Abb.: Dioscorea bulbifera L. = Yams
[Bildquelle: Wikipedia]

Abb.: Dioscorea bulbifera L. = Yams
[Bildquelle: Wikipedia]

Abb.: Dioscorea oppositifolia L. = Yams
[Bildquelle: Wikipedia]


"Dioscorea bulbifera (Linn.) N. O. Dioscoreaceae.

Katu-katsjil, Mal.

Description.—Leaves alternate deeply cordate, acuminate, 7-nerved; the exterior nerves 2-cleft; transverse veins reticulated; stem bulbiferous; male spikes fascicled.—Wight Icon. t. 878.—Rheede, vii. t. 36.------Both Concans.

Economic Uses.—The Dioscoreas are climbing and sarmcntaceous plants. The roots are large, tuberous, and very rich in nutritious starch. The flowers and roots are eaten by the poorer classes: the latter are very bitter, but after undergoing the process of being covered over with ashes and steeped in cold water, they become eatable.—(J. -Graham.) Several species yielding yams are eatable. Among the principal may be mentioned the D. aculeata (Linn.) The tubers are about 2 lb. or more in weight. They are dug up in the forests in the cold season, and sold in the bazaars. They are known as the (Goa potato. The D. globosa (Roxb.) is much cultivated as yielding the best kind of yam, much esteemed both by Europeans and natives. The D. triphylla (Linn.), not eatable, for the tubers are dreadfully nauseous and intensely bitter even after being boiled. They are put into toddy to render it more potent, as they have intoxicating properties. A few slices are sufficient for the purpose.—J. Graham.

Dioscorea pentaphylla (Linn.) Do.

Nureni kelangu, Mal. Kanta-aloo, Beng.

Description.—Tubers oblong; stems herbaceous, twining, prickly; leaves digitate, downy; male flowers panicled, greenish white, fragrant; female ones spiked.—Roxb. Fl. Ind. iii. 806.— Wight Icon. t. 8U—Rheede, vii. t. 34, 35.-------Concans.

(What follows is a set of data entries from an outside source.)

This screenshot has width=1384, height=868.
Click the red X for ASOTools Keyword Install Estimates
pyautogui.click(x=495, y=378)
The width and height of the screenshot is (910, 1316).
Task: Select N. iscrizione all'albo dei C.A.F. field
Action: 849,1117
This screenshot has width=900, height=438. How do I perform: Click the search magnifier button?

Economic Uses.—A common species in jungles on low hills, but never cultivated, so far as I have seen, says Dr Wight, which is remarkable, as I have always found the natives dig the tubers whenever they had an opportunity to dress and eat them. The male flowers are sold in the bazaars and eaten as greens, and are said to be wholesome. There are several other kinds of edible yams, among which may be mentioned the D. fasciculata (Roxb.), which is cultivated largely in the vicinity of Calcutta, where it is known as the soosnialoo; a starch is also made from the tubers. Another kind is the D. purpurea (Roxb.), known as the Pondicherry sweet potato, which is an excellent kind of yam, but only found in a cultivated state.— (Roxb. J. Grah.) The roots of the D. deltoidea are used in Cashmere for washing the pashm or silk for shawls and woollen cloths.— Powells Punj. Prod."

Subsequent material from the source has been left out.